The world is officially done with the London Interbank Offered Rate, which was a benchmark lending rate that drove the financial industry, and therefore the business world, for more than four decades. Starting this month, LIBOR has been officially completely replaced in the United States with the Secured Overnight Financing Rate, a transition that has taken more than 11 years since a collusion scandal enveloped LIBOR. This is significant far beyond lending rates.
It underlines that real change and innovation are indeed possible in the financial system, even in the wake of wrongdoing. This gives great hope to crypto and financial innovation that takes advantage of new technology, especially now. Unfortunately, crypto has seen its share of challenges, including corruption, while regulators and other officials have, until recently, looked the other way. Many voices declared the sector dead or doomed.
But after all of that, we now see multiple institutional investors applying for crypto ETFs. Could market demand among institutional investors result in reliable, regulated crypto trading? Can the financial system remake crypto like it remade interbank loan rates?
From a pillar of reliability to center of a scandal
LIBOR represented the self-reported average rate at which the world’s largest banks would loan out money to other banks. It was often seen as the lower boundary for any type of loan or performance benchmark. In other words, it was a pillar of the financial system, a reliable benchmark. Variable rate loans, adjustable mortgages as well as instruments like swaps and futures were usually tied, to some degree, to this rate.

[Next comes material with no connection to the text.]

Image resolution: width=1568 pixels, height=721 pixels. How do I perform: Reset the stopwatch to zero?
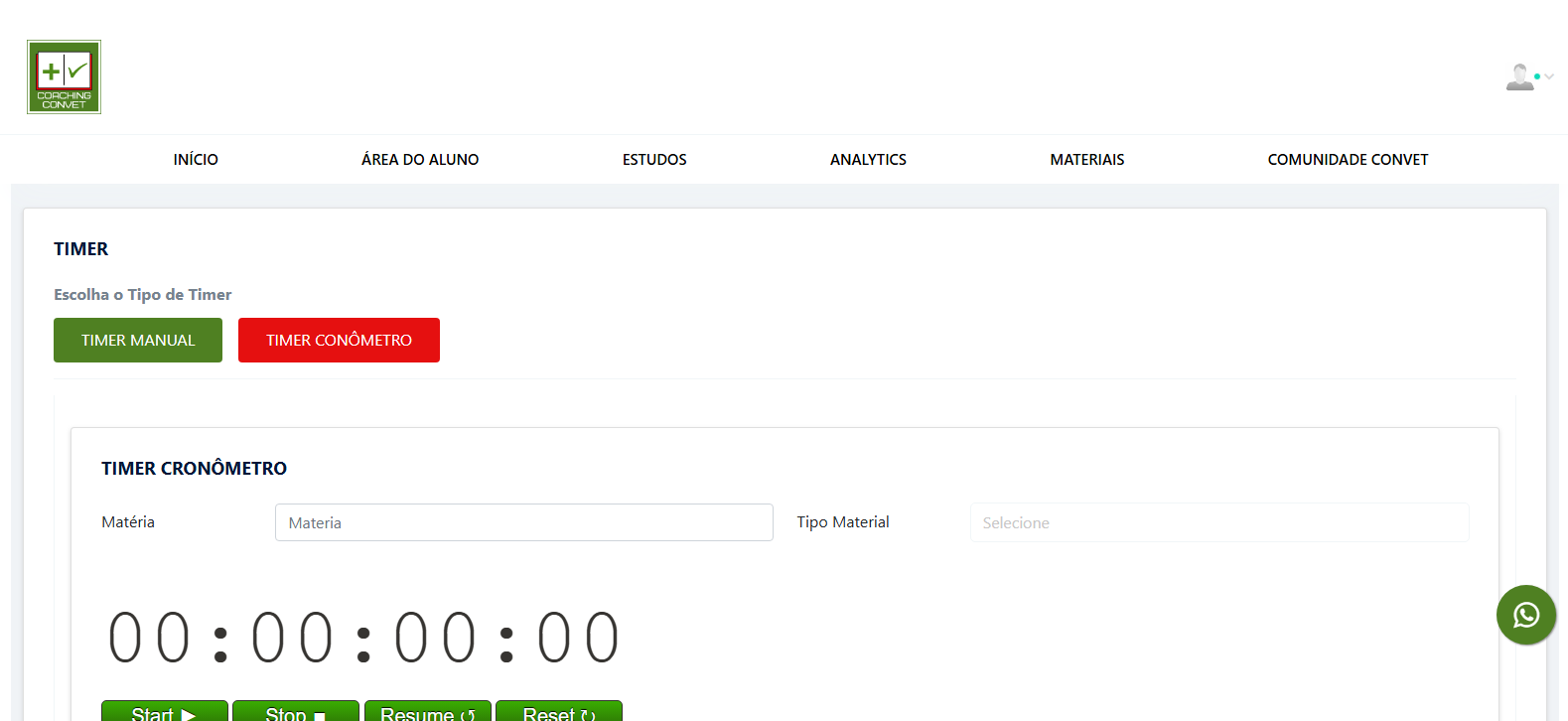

But then the scandal hit with the revelation in 2012 that banks were artificially controlling the rate, including by reporting borrowing rates at levels that would benefit their swap traders, and to make banks look more insulated from risk than they actually were. Afterall, there were few safeguards, and the system, which relied on banks to simply report what rates they would charge, basically left the mice guarding the cheese. That is somewhat similar to how the crypto sector has been operating; with little oversight on big players controlling billions of dollars. The crypto sector is not the foundation of the financial system the way interbank lending rates are, but crypto was the top-performing asset class in the first quarter of this year, and institutional investors continue to acquire it. In other words, it is something to take seriously and a bellwether for innovation in the financial sector.
Why did it take so long? And what is different now?
Officials should have noticed the irregularities in LIBOR earlier and taken action, as reports and clues began to surface as early as 2007. LIBOR should have also come under more scrutiny for the role it played in the global financial crisis, which began with the fall of AIG and other U.S. financial firms, and their heavy use of credit default swaps.
But like many things in the financial world, the reaction was slow. When regulators eventually took action, in 2012, several financial institutions were fined for their role in the LIBOR scandal, and over the last 11 years, the system has been gradually reformed. In the United States, it has been replaced mainly with the Secured Overnight Financing Rate.
Despite the long timeline, SOFR is no doubt an improvement– mainly because it is based on actual transactions, not just on rates banks report as the lowest they will accept. This reduces some of the concentration of power that large banks had, and reflects the reality in the market. It also means that the financial system still has something it demands — a reference rate. In other words, officials did not throw the baby out with the bathwater.
A vision for crypto
Crypto could be on a similar trajectory; as there are many similar patterns. For years, regulators turned a blind eye to it. Yet it has been at the heart of financial innovation, including peer-to-peer transactions, AI-powered trading tools and was seen as the go-to currency in many visions of a future economy and tech world, including the metaverse.
Then various scandals hit, like at FTX. And, like when LIBOR was engulfed in scandal, regulators decided too late they needed to take action. At this point, the course of action by officials obviously differs from the organized LIBOR reform. The process has not been organized, but rather quite haphazard, with the SEC filing lawsuits against Binance, Coinbase and others, operating by one-off enforcement rather than a planned regulatory framework. In fact, regulators are still not in agreement about how to classify many of these products and which regulatory agency should oversee them. Clearly this is a problem.
Demand leads to change, even if that process is slow
But there are signs of hope that regulatory clarity will emerge – and crypto will not continue to be rejected just because the sector has at many times been home to corruption. Just like the financial system needed some sort of benchmark despite the challenges and risks of such a thing, and worked to replace LIBOR, the financial system is demanding access to crypto, and working to make it happen.
The main sign that this is happening is that large financial giants like BlackRock and Fidelity continue to file applications for crypto ETFs, not taking no for an answer from the regulators. The SEC is officially reviewing BlackRock’s most recent application now. Eventually, crypto spot ETFs and other regulated products will emerge. Pressure is building from these large players, and there is no other choice. Bringing crypto into the mainstream is not only a way for them to make money, but to continue financial innovation in general, leading to new types of assets and trading methods.
As long as this demand continues, I believe we will see a clean, regulated mainstream version of crypto. We should not dismiss the concept of crypto, but rather work to make it safer and more transparent. Afterall, that is what happened with LIBOR – and what is essential to support a reliable yet innovative financial system.